WORK INSTRUCTION -
What lines of the data include the string "will"? Copy them all.

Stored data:
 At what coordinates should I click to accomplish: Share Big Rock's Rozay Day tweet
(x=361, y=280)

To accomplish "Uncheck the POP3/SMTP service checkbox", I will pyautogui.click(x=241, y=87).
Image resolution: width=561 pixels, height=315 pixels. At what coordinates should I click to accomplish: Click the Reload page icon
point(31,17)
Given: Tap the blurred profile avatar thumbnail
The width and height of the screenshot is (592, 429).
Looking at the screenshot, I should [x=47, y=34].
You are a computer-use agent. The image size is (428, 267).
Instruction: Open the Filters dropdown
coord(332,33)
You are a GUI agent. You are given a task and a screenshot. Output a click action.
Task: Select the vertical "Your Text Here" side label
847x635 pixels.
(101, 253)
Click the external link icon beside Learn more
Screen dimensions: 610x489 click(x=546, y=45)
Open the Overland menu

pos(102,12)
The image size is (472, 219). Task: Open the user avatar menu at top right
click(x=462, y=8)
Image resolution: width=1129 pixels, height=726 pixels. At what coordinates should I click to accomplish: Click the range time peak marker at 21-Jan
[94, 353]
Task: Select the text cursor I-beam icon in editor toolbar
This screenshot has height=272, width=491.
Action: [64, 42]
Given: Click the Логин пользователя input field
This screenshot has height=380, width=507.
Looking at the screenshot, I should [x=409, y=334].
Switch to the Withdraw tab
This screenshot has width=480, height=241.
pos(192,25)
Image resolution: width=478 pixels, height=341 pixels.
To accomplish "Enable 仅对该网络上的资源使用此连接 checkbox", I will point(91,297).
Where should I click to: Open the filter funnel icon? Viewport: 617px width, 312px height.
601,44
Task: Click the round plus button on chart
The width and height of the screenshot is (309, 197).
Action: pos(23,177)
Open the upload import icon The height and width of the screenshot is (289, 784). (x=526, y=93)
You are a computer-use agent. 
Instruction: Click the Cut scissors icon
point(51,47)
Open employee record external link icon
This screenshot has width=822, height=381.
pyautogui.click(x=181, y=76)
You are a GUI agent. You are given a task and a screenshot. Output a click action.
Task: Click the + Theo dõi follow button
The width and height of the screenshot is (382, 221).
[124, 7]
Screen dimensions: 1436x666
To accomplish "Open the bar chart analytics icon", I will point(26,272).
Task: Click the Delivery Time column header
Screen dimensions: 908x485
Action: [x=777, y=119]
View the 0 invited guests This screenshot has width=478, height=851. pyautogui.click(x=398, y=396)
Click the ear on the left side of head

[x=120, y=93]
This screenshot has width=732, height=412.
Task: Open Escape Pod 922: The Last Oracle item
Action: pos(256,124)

RESULT FOR THIS TASK -
To accomplish "Uncheck the POP3/SMTP service checkbox", I will pyautogui.click(x=241, y=87).
To accomplish "Enable 仅对该网络上的资源使用此连接 checkbox", I will point(91,297).
To accomplish "Open the bar chart analytics icon", I will point(26,272).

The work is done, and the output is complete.